**WORK INSTRUCTIONS**.
Please quote the records below word for word, everything from the line containing "is (982, 677)." down to the line containing "attribute-line: + content_sha512 = (known after apply) is", including both of those lines.
——
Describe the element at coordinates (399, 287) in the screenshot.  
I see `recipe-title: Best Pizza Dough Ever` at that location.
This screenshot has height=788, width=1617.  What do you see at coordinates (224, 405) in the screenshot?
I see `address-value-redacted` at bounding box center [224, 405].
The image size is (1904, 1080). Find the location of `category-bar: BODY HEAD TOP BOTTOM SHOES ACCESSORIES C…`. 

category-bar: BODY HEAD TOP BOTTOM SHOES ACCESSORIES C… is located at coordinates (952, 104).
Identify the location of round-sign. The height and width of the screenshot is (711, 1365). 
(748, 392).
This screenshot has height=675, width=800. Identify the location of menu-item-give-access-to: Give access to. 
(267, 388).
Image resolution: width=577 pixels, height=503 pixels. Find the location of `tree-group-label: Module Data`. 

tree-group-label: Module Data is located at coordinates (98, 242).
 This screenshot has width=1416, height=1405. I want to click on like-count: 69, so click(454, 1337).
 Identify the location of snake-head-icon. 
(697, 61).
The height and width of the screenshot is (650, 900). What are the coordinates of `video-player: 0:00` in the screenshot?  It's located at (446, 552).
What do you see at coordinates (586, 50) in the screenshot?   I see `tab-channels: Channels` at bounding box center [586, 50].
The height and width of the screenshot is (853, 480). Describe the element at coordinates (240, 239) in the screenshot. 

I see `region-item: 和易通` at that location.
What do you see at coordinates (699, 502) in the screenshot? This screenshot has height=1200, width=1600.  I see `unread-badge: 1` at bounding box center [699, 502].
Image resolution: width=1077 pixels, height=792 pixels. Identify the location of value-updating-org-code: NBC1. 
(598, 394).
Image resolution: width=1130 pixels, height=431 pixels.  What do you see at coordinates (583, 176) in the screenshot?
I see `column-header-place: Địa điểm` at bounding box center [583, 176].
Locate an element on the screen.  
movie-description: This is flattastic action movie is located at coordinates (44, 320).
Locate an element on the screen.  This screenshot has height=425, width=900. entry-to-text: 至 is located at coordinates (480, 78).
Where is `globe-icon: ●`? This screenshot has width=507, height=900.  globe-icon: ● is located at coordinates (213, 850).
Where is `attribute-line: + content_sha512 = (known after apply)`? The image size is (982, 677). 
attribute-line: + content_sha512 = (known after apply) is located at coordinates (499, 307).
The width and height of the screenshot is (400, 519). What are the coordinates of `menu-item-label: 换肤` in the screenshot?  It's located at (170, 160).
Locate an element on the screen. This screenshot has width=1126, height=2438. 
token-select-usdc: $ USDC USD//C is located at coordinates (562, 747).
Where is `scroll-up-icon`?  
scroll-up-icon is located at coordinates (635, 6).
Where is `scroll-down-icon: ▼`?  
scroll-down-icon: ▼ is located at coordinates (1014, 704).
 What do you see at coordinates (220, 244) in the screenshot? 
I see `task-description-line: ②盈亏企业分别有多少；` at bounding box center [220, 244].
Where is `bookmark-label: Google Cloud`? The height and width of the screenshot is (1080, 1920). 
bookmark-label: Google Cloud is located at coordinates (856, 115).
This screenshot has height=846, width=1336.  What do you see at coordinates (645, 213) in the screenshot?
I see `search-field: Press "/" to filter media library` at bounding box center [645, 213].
——
**PROBLEM SOLUTION**.
Where is `attribute-line: + content_sha512 = (known after apply)`? The image size is (982, 677). 
attribute-line: + content_sha512 = (known after apply) is located at coordinates (499, 307).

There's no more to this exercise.